Britt Wilkinson, a food service worker, “remembered her elation the day she’d won the [Section 8] voucher lottery and, two years later, her relief at having made it off the waiting list,” Goldstone writes of the single mother who finally secured a Section 8 rental assistance voucher from Atlanta Housing’s limited federal supply.

So when Wilkinson’s landlord told her that her lease would not be renewed because she’d had a houseguest who’d formerly been incarcerated, “she felt only dread.” She was thrown back into the dystopia of finding a landlord who would accept her Section 8 voucher in Atlanta’s high-priced rental housing market.

Goldstone writes: “In early July, Britt requested an extension from her AHA [Atlanta Housing] caseworker and was given an additional thirty days. She prayed for a last-minute miracle. But she didn’t get one. She wasn’t alone: that year, AHA issued 1,674 new housing vouchers; 1,055 expired before they could be used. If Britt hoped to receive another voucher, she would need to start the entire process over again.”

However nightmarish, these stories are not exceptional; they reflect the everyday instability many lower-income renters face as they navigate the rocky terrain of America’s housing affordability crisis. 

The National Alliance to End Homelessness this week urged Congress to reject Trump’s budget proposal for FY 2026, saying it would slash almost $40 billion from critical programs that get and keep people housed.

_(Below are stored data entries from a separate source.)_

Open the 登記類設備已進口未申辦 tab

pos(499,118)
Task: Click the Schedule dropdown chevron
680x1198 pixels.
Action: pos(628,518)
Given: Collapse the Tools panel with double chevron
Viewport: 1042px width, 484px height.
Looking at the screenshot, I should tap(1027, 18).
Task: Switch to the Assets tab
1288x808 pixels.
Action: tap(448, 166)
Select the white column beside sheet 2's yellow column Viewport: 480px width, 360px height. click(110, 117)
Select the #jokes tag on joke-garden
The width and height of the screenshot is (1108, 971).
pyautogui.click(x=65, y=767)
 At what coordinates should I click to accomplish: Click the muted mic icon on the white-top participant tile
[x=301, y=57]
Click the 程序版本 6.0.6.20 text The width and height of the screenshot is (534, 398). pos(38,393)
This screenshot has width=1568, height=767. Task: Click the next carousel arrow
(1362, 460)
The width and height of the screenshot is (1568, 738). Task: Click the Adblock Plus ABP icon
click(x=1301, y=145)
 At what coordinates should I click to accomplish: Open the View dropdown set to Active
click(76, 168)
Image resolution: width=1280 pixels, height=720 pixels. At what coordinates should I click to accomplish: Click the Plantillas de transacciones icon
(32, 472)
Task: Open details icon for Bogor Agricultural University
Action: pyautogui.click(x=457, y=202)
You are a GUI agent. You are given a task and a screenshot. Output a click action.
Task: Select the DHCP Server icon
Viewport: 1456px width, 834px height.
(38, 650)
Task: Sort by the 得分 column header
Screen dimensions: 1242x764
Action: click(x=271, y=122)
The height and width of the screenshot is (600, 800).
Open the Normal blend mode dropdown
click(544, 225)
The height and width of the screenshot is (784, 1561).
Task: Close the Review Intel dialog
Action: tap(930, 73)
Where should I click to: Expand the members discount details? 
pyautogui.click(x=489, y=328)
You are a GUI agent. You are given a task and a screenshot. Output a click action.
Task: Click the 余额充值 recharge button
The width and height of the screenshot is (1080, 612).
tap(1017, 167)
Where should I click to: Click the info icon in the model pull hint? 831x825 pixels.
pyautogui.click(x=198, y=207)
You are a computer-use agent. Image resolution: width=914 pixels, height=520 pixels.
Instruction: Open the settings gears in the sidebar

“That is a recipe for disaster,” said the group’s CEO, Ann Oliva, in a May 5 statement. “We know that these programs have been chronically underfunded for decades.” 

“This proposal represents the single greatest retreat from the federal government’s responsibility to end homelessness since the passage of the McKinney-Vento Act,” Oliva added. (The 1987 federal law ensures that unhoused children and youth can access free public education, regardless of their housing status.)

The National Low Income Housing Coalition raised similar concerns in its own May 5 statement, with comment from Senate Appropriations Vice Chair Patty Murray (D-WA): “This is a proposal to raise costs and make life harder — and worse — for working people in every part of the country,” the senator said.

Both nonprofits emphasized that Trump’s proposed HUD cuts would cause the nation’s homeless populations to skyrocket. Goldstone’s book lends the crucial human perspective that Congress must recognize before making decisions that will upend the lives of countless Americans.